На Соборной горели фонари. Морозно, около двенадцати градусов, но без ветра. К шестому фонарю от управы навстречу мне уже шла группа детей с матерями — видимо, с Жигулёвской, тоже на ёлку.
Я пошёл рядом с ними, в их темпе, не обгоняя.
* * *
В это же самое время в верхней комнате «Якоря» Тарас Лукич Гордеев пил чай с Бухвостовым.
Бухвостов — гласный из мещан, пятидесяти лет, нейтральный, слегка недовольный «новизной» Стрешнева (оскорблён был в октябре, когда на думе по освещению его выступление Морозкин перебил своей речью про тиф и холеру). Сидел напротив Тараса Лукича, мелкими глотками пил чай с малиновым вареньем.
Гордеев говорил тихо, как говорят с людьми, которых надо уговорить, а не приказать.
— Кондрат Акимович. Вы человек обстоятельный. Вас в городе все уважают. Если вы подпишете один документ, не от себя, а от имени части городской думы, которая тоже считает, что наш городской голова пересёк черту в коммерческих делах, — это не будет ни предательством, ни интригой. Это будет ваш гражданский долг как гласного Бережанской думы.
Бухвостов помолчал.
— Тарас Лукич, я не знаю.
— Кондрат Акимович, семьдесят пять рублей — подъёмная ваша мещанская часть в этом квартале.
Бухвостов ещё помолчал. Пригубил чаю.
— Я подумаю до среды, Тарас Лукич.
— Подумайте.
Двое мужчин прощаются. Бухвостов уходит. Тарас Лукич остаётся один у потухающих свечек. Он знает, что Бухвостов к среде согласится: для гласного из мещан семьдесят пять рублей — двухмесячный доход, а «гражданский долг» — удобное прикрытие от собственной совести. Это Гордеев знает ещё с молодых лет: у большинства людей совесть купима не деньгами, а формулой, с которой можно самому себе объяснить, что ты не продался.
Формулу он Бухвостову только что дал.
Оставалось найти третьего.
Третьим будет Шмелёв — это Гордеев уже знал. Шмелёв завтра утром сам придёт просить отсрочки по старому векселю.

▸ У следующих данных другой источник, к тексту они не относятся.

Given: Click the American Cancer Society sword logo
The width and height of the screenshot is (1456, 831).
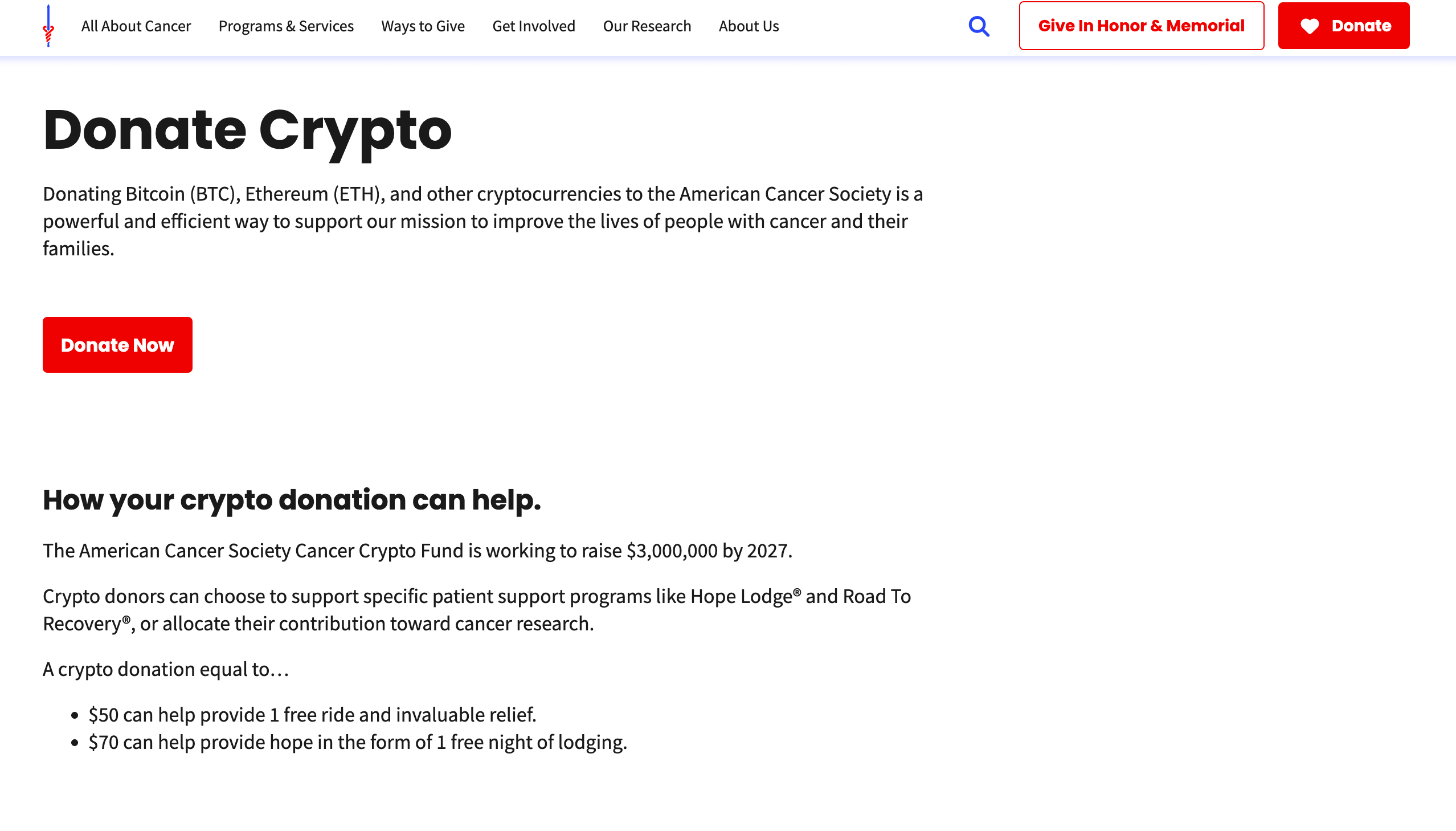Looking at the screenshot, I should coord(48,26).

Ёлка была в половине шестого.
Я прошёл полтора квартала по Соборной к приходскому залу. Сычёв и Белкин должны были быть уже там.
Я вошёл — ёлка горела, хор детей кружил вокруг, Серафим стоял у стены с чашкой чая, Краснов пел «Ой, коляду», Аграфена стояла в углу и смотрела, как четырёхлетний мальчик подходит к ней, чтобы попросить пряник.
В моей тетради у меня на столе в управе записано было семь декабрьских пунктов, из которых шесть закрыто, один остался на завтра.
Где-то в комнате «Якоря» Тарас Лукич собирает вторую подпись под доносом, на двоих остановился, ищет третьего.
Где-то в Петербурге Евгений Никитич Мальцев готовит министерский ход, параллельный губернскому.
Где-то в Глинках в нанятой избе спит после дневной работы Степан Тихонов, не знающий, что сегодня в Бережанске у его работодателя на столе лежит предписание по статье шестьдесят два.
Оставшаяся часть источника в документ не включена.